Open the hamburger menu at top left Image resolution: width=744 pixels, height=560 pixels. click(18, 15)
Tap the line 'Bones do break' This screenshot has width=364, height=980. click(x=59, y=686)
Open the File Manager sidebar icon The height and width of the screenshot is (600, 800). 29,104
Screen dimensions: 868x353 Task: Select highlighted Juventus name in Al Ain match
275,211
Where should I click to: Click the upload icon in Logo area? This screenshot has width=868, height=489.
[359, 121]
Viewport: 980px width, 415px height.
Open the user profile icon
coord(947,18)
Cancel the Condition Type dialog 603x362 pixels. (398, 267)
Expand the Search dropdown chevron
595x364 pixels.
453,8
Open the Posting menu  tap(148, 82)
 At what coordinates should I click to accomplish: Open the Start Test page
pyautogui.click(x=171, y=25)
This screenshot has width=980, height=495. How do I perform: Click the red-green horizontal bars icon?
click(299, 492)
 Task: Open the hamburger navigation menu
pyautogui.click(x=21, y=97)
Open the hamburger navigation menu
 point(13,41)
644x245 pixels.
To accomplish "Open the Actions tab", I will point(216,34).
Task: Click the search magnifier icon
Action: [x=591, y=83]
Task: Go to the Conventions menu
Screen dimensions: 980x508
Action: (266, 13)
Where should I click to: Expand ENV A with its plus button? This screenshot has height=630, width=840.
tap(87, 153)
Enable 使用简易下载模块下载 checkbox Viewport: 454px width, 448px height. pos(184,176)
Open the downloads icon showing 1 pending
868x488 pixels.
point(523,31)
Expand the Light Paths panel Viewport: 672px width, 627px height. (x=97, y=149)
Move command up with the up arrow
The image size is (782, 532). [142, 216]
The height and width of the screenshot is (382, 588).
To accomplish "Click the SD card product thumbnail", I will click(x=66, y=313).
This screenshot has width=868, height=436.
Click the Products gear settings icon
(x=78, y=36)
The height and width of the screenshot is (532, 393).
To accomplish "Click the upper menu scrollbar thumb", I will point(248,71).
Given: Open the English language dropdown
========================
**WHAT IS REQUIRED:** Your task is to gather all lines from the entries above that hold the word "dropdown".

**TASK OUTPUT:**
Expand the Search dropdown chevron
Given: Open the English language dropdown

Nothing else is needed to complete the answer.